Entrevista:O Estado inteligente

domingo, março 20, 2011

Merval Pereira O sexto membro

O GLOBO
Não é de hoje que o Brasil reivindica um assento permanente no
Conselho de Segurança da ONU, mas nunca esteve tão próximo de
consegui-lo quanto em 1945, quando da criação do organismo
internacional ao final da Segunda Guerra Mundial. Essa história está
relatada na tese do diplomata Eugênio Vargas Garcia, membro da
delegação brasileira na ONU em Nova York, aprovada com louvor no
Instituto Rio Branco, que ele pretende publicar em livro.

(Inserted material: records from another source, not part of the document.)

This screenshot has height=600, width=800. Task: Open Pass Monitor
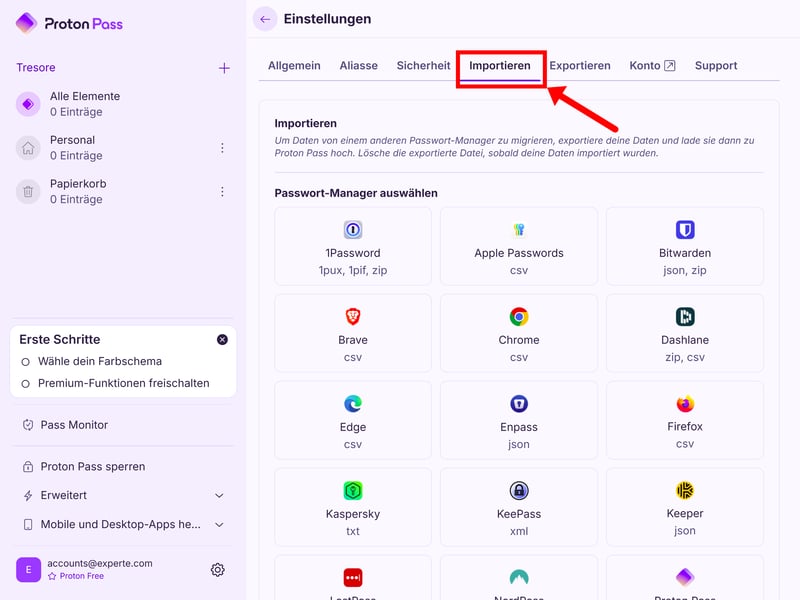[x=74, y=425]
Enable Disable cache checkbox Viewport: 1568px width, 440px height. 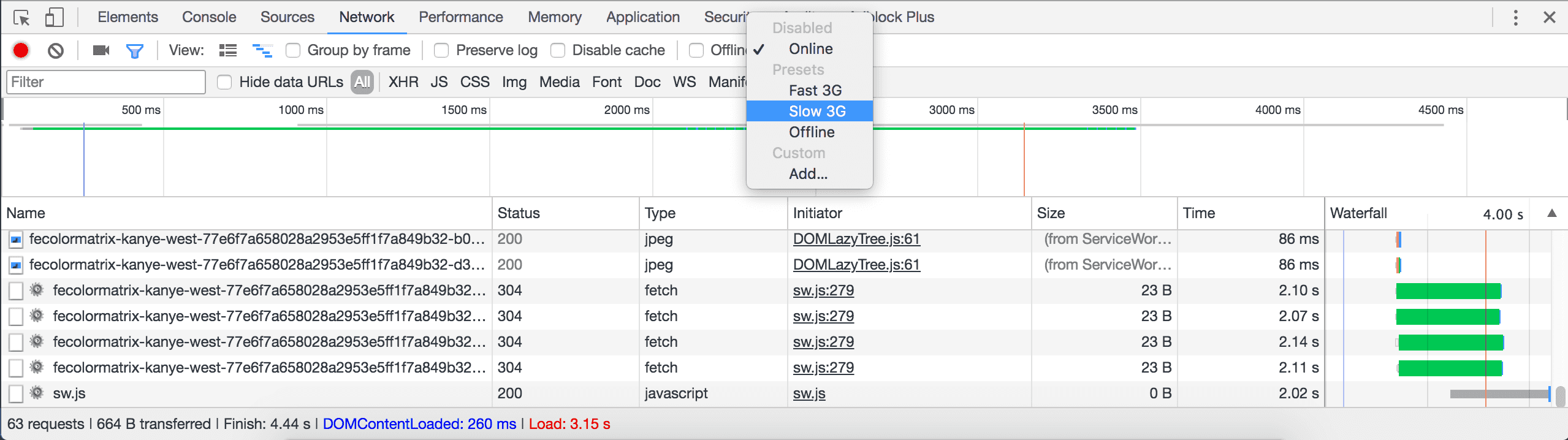pyautogui.click(x=558, y=50)
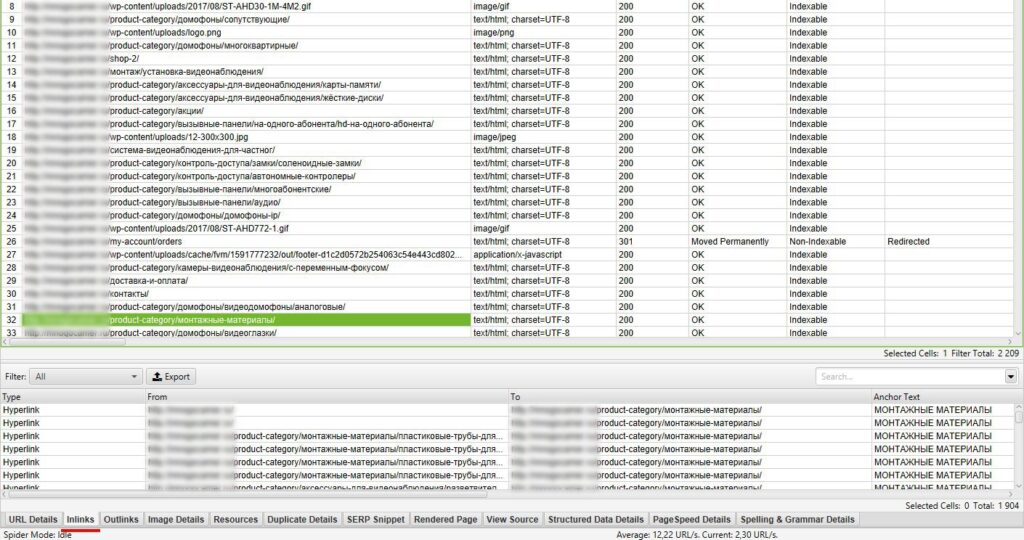This screenshot has height=540, width=1024.
Task: Open the Outlinks tab
Action: click(121, 519)
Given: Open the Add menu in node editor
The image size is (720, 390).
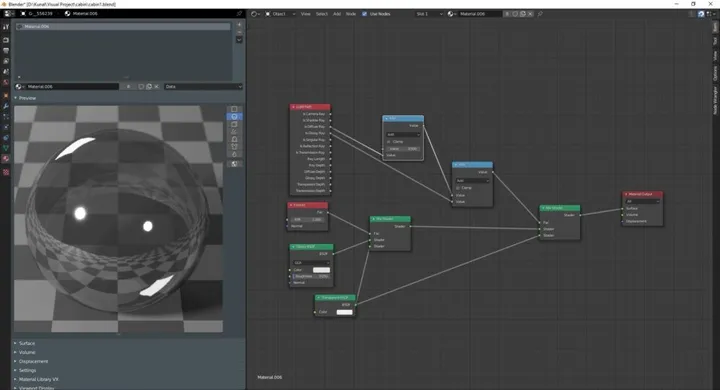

Com o título "O Sexto Membro Permanente ? O Brasil e a Criação da
ONU", conta, com base em documentos, alguns inéditos, pesquisados
tanto em arquivos nos Estados Unidos como no Brasil, como
reivindicamos pela primeira vez a inclusão como membro permanente do
Conselho de Segurança da ONU, que estava para ser criado de acordo com
uma minuta aprovada na Conferência de Dumbarton Oaks, em 1944,
"Propostas para o Estabelecimento de uma Organização Internacional
Geral".

A tese de Eugênio Vargas Garcia é de que os EUA assumiram a dianteira
do processo em parte porque seus aliados estavam ocupados demais para
investir tempo e recursos em atividades de planejamento que não fossem
voltadas para fins militares imediatos.

"Por um momento, a Grã-Bretanha travou quase sozinha a guerra contra a
Alemanha nazista e a URSS suportou uma luta titânica de vida ou morte
na frente oriental. Geograficamente distante das zonas de batalha, os
EUA não tiveram seu território continental atacado durante o conflito.
Eram, possivelmente, o refúgio mais seguro para conferências
internacionais e conclaves do gênero", analisa em seu trabalho.

Entre outras fórmulas aventadas na época, o estudo mostra que
Roosevelt acalentava a ideia de implantar um sistema chamado por ele
de "tutela dos poderosos" já que, em sua avaliação, os mecanismos de
consenso e participação universal da Liga das Nações não teriam
funcionado. "Era preciso lançar mão de expedientes mais drásticos" .

Em discurso de 1944, Roosevelt sublinhou que o propósito supremo das
Nações Unidas podia ser expresso em uma única palavra: "segurança".
Este, aliás, era um ponto de sólido consenso entre os Três Grandes,
ressalta Eugênio Vargas Garcia.

"Muito mais praticantes do que teóricos da Realpolitik, Roosevelt,
Churchill e Stalin estavam de perfeito acordo quanto à prerrogativa
dos poderosos de gerenciar a ordem internacional nos seus termos".

O plano a que se chegou em Dumbarton Oaks poderia ser visto, segundo o
estudo, como uma versão fortalecida da Liga das Nações, controlada
pelos Quatro Policiais (Estados Unidos, Rússia, China e Reino Unido).
O Quinto Policial seria a França.

Mais tarde, na Conferência de Yalta, definiu-se a fórmula para a
votação no Conselho de Segurança: a) cada membro do Conselho teria um
voto; b) as decisões em questões processuais seriam tomadas pelo voto
afirmativo de sete membros; e c) as decisões em todos os outros
assuntos seriam tomadas pelo voto afirmativo de sete membros,
inclusive os votos afirmativos de todos os membros permanentes. Neste
texto, explica o trabalho, estava embutido o poder de veto.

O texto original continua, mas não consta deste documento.